Another bridge got drained this week. Axelar had to cut its Secret Network connection after an attacker made off with about $4.67 million in bridged assets. If you've ever moved a token from one chain to another, this is your reminder to tighten up. Here's how I actually keep my crypto safer, in plain language.

First, understand what a bridge is risking on your behalf. When you bridge a token, your asset gets locked in a contract on one chain while a copy is minted on another. That means a giant pool of locked assets sits in one place, which is precisely what attackers target. Bridges have been one of the most exploited things in all of crypto for exactly this reason. So rule one is simple: respect the bridge. It's not free plumbing. It's a place where your money is temporarily exposed.

Now the practical moves.

Bridge less, and don't park funds in bridged form. Every hop is a risk. If you don't truly need to move an asset across chains, don't. And when you do bridge, complete what you're doing and get your assets back into normal holdings or cold storage promptly. The longer your funds sit as bridged tokens in a contract, the more time an exploit has to catch you in it. Treat bridging like crossing a busy street: do it with purpose, don't linger in the middle.

Use a hardware wallet for anything you're not actively trading. This is the single biggest upgrade most people can make. A hardware wallet keeps your private keys offline, so even if your computer is compromised, your coins aren't signable by an attacker. Hot wallets are fine for small, active amounts. Your real stack should live in cold storage. If you're holding meaningful money on an exchange or a browser wallet "for now," that "now" has a way of becoming the day something goes wrong.
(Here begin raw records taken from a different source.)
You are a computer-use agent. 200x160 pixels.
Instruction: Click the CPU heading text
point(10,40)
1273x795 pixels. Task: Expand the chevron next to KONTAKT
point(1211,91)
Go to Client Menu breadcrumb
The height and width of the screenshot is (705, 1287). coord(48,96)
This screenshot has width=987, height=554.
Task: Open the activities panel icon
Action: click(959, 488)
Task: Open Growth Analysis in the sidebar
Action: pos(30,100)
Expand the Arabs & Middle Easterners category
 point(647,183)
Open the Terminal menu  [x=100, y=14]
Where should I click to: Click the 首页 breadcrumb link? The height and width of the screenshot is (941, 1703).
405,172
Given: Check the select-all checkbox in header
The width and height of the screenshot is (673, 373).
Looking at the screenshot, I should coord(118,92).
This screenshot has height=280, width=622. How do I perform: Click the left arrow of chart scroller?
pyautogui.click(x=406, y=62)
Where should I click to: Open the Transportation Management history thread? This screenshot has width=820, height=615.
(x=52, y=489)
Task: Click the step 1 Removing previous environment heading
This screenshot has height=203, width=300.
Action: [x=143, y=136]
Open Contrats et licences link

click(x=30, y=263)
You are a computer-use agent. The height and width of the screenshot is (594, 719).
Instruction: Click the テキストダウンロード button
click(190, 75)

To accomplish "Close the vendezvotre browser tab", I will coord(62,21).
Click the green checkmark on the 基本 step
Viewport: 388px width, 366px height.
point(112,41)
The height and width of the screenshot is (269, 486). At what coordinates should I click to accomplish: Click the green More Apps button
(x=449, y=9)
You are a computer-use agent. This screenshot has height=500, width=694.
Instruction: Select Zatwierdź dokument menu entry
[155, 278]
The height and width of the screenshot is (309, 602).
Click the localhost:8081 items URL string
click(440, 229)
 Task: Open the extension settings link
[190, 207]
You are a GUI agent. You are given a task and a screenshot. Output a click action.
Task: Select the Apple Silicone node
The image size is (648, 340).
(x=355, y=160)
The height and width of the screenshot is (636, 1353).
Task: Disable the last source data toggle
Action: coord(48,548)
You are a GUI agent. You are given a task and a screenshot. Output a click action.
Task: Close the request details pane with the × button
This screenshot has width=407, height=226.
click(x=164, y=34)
Revoke old token approvals. This one people skip, and it bites them. Every time you use a DeFi app, you often grant it permission to touch certain tokens in your wallet. Those approvals don't expire on their own. Months later, a forgotten approval on a compromised contract can be the door an attacker walks through. Use a reputable approval-checker tool periodically and revoke anything you're not actively using. It costs a little gas. It's worth it.

Spread your risk across wallets. Don't keep everything in one address. I use separate wallets for separate jobs: a cold wallet for long-term holdings I rarely touch, and a separate hot wallet with limited funds for the risky stuff, new apps, bridges, presales. If the hot wallet gets compromised, the damage is capped. The cold stack never gets exposed to the sketchy contracts in the first place. Compartmentalize.

Slow down, especially right now. Here's the behavioral part, and it matters more than any tool. The market's mood is improving, fear is easing, alts are running. That's exactly when people get careless, chase the next pump, hop chains fast, and click "approve" without reading. Attackers love a greedy, distracted market. The same week alts ran, tokens were also ripping 90% and 100% on listings, which is the kind of froth that makes people rush. Rushing is how you get drained. A ten-second pause before signing anything has saved me more than any fancy security setup.

Verify before you trust. Before using any bridge or app, check that you're on the real site, not a lookalike. Bookmark the legit URLs and use the bookmarks. Phishing sites that mimic popular bridges and wallets are everywhere, and a fake bridge will happily take your funds and give you nothing. If a link came from a DM, a random reply, or an ad, assume it's hostile until proven otherwise.

Let me be honest about the limit of all this. You can do everything right and still get caught if a protocol you used has a flaw, like the people whose assets were mid-transit when Axelar got hit. You can't eliminate risk in crypto. But you can shrink your exposure dramatically: bridge rarely, hold cold, revoke approvals, split wallets, slow down, and verify links. Do those, and you've closed most of the doors attackers actually use.

This isn't financial advice, just the security habits I wish more people followed. The market will keep bouncing and dropping and bouncing again. The hackers don't care which. They're working in every kind of market, and a green week makes their job easier, not harder, because everyone's guard drops.

Protect the stack first. The gains mean nothing if you can't keep them.